» EXERCISE DETAILS: Reproduce the text of all the records below word for word, leaving out the pictures.

══════════════════════════════

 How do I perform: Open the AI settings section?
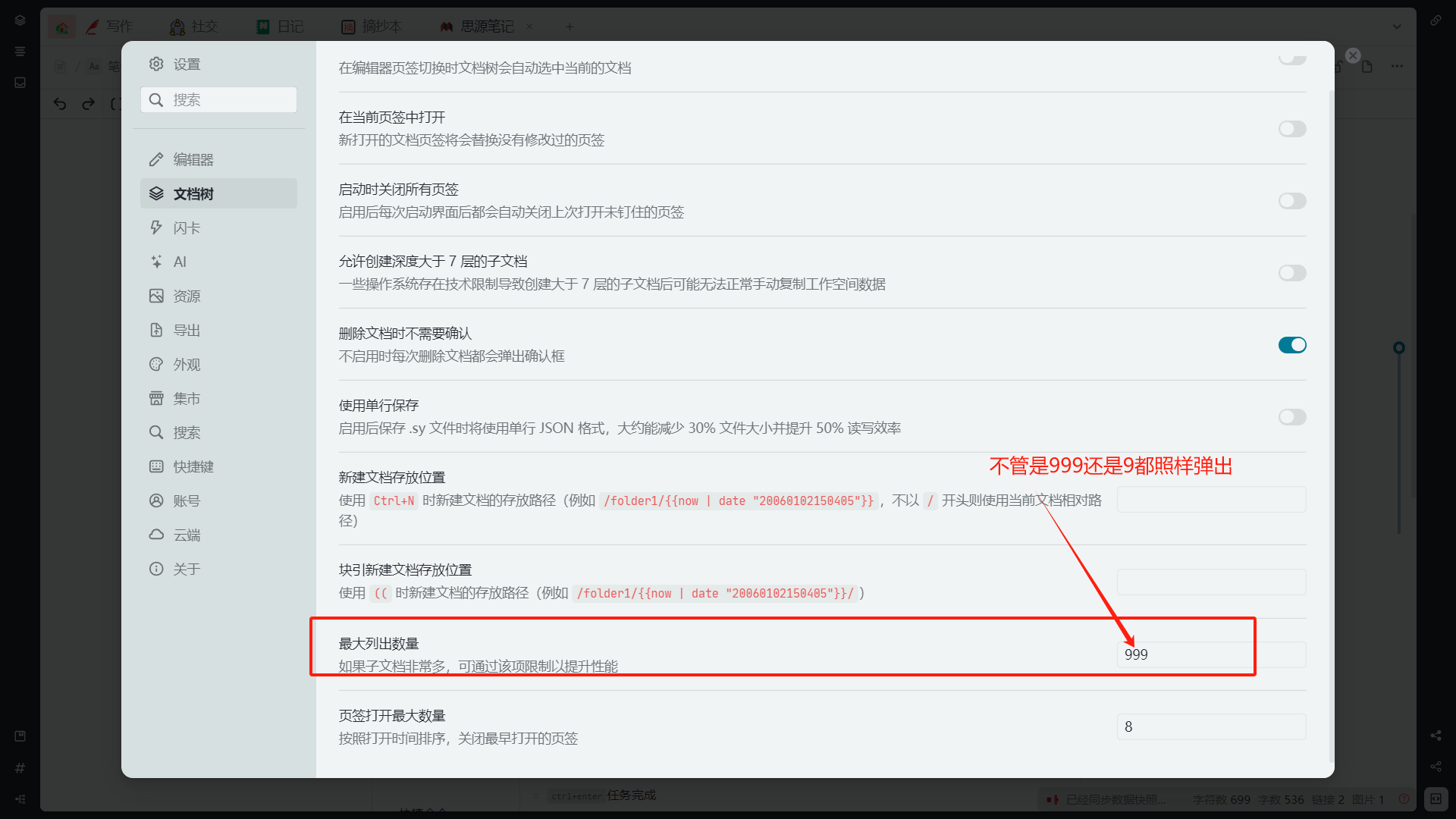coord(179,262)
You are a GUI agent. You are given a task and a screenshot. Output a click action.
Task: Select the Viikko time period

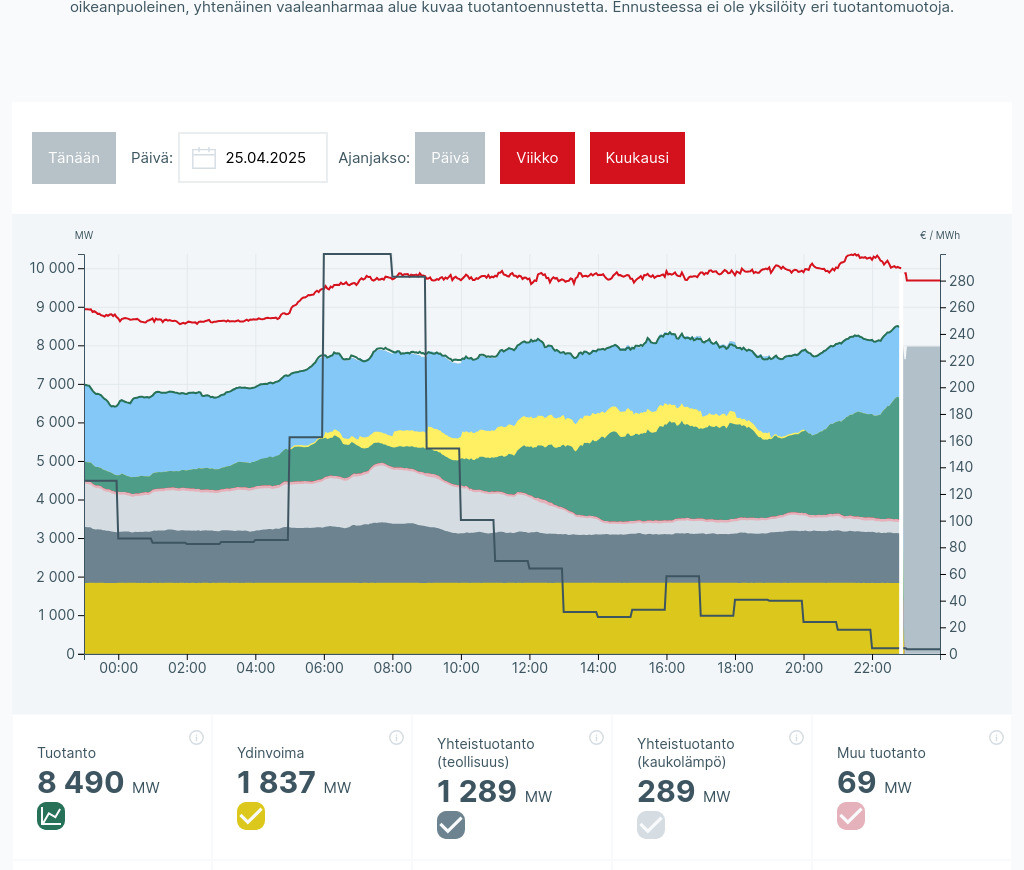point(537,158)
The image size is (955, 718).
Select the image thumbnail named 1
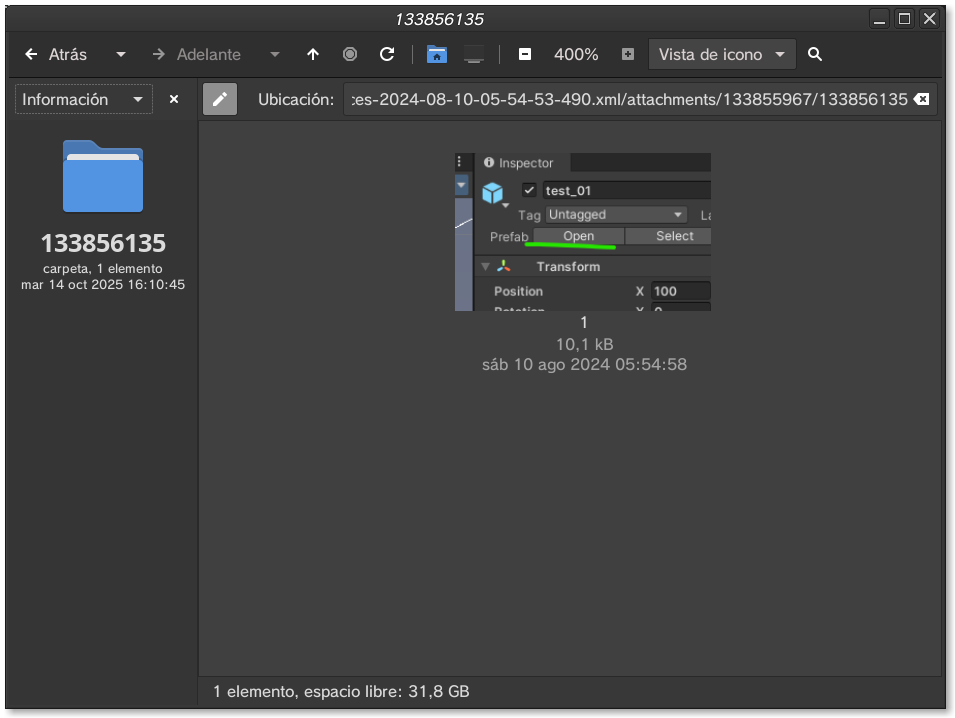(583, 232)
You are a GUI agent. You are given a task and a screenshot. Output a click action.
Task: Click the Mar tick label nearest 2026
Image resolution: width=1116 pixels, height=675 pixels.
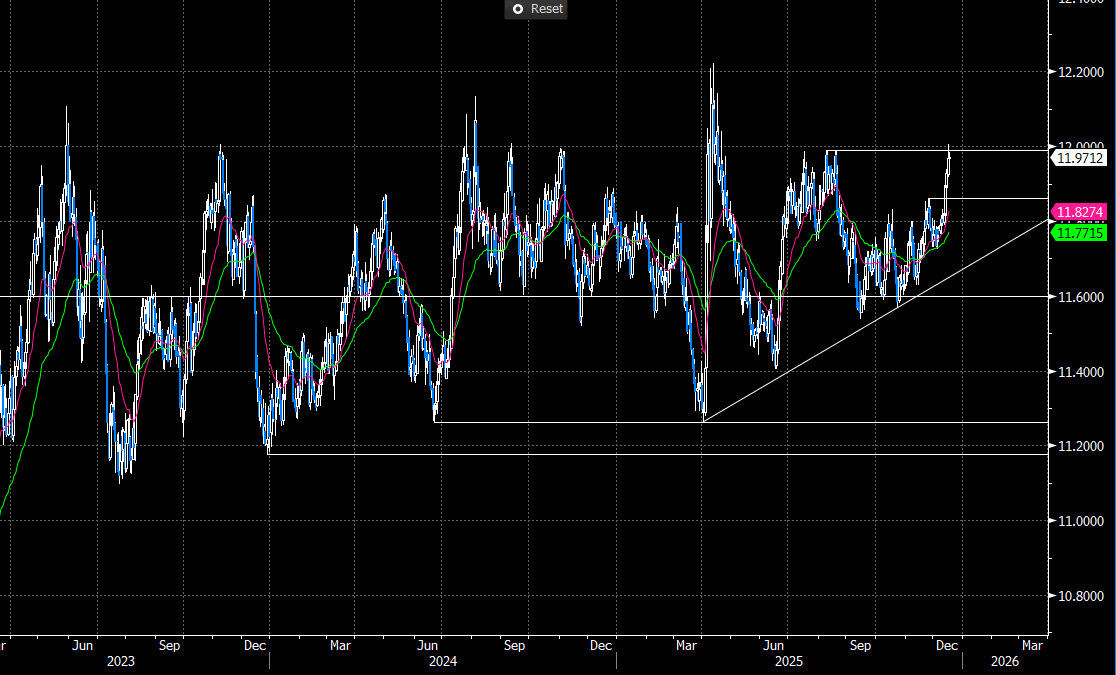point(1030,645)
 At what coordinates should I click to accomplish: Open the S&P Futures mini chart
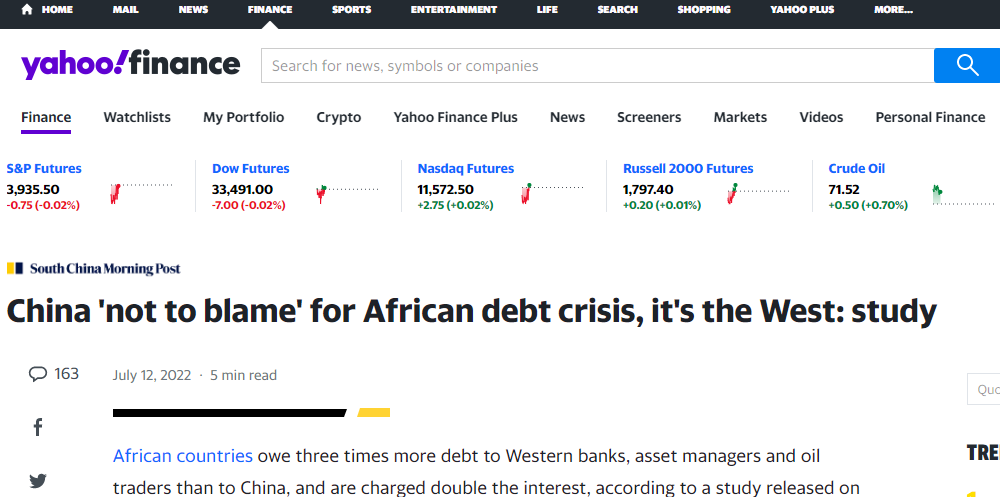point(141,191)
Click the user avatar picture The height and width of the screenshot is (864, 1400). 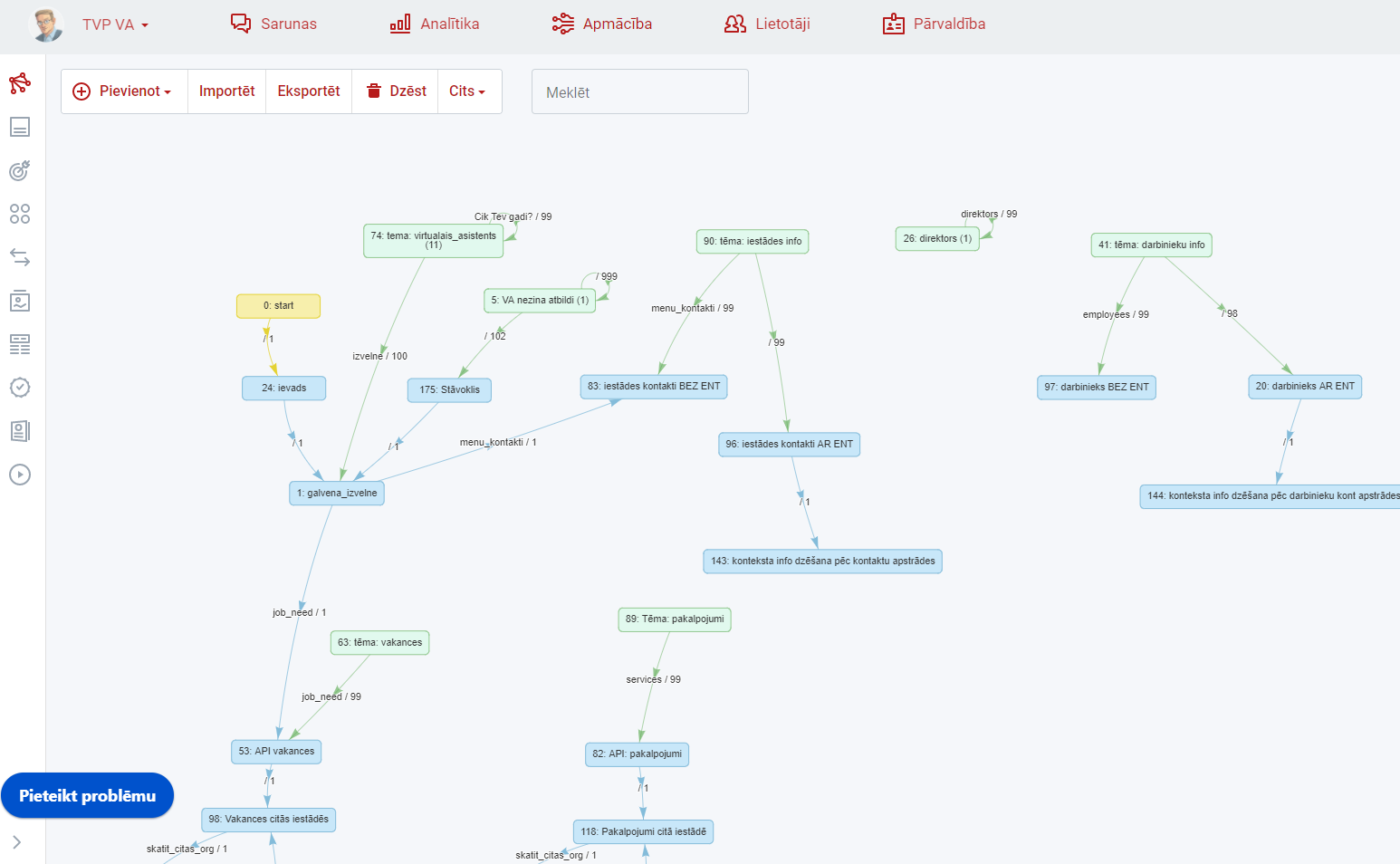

══════════════════════════════

» FULL SOLUTION:
 How do I perform: Open the AI settings section?
coord(179,262)
You are a GUI agent. You are given a task and a screenshot. Output a click action.
Task: Select the Viikko time period

point(537,158)
The image size is (955, 718).
Select the image thumbnail named 1
(583, 232)
You are a GUI agent. You are given a task and a screenshot. Output a click action.
Task: Click the Mar tick label nearest 2026
Image resolution: width=1116 pixels, height=675 pixels.
point(1030,645)
 At what coordinates should I click to accomplish: Open the S&P Futures mini chart
point(141,191)
Click the user avatar picture The height and width of the screenshot is (864, 1400). 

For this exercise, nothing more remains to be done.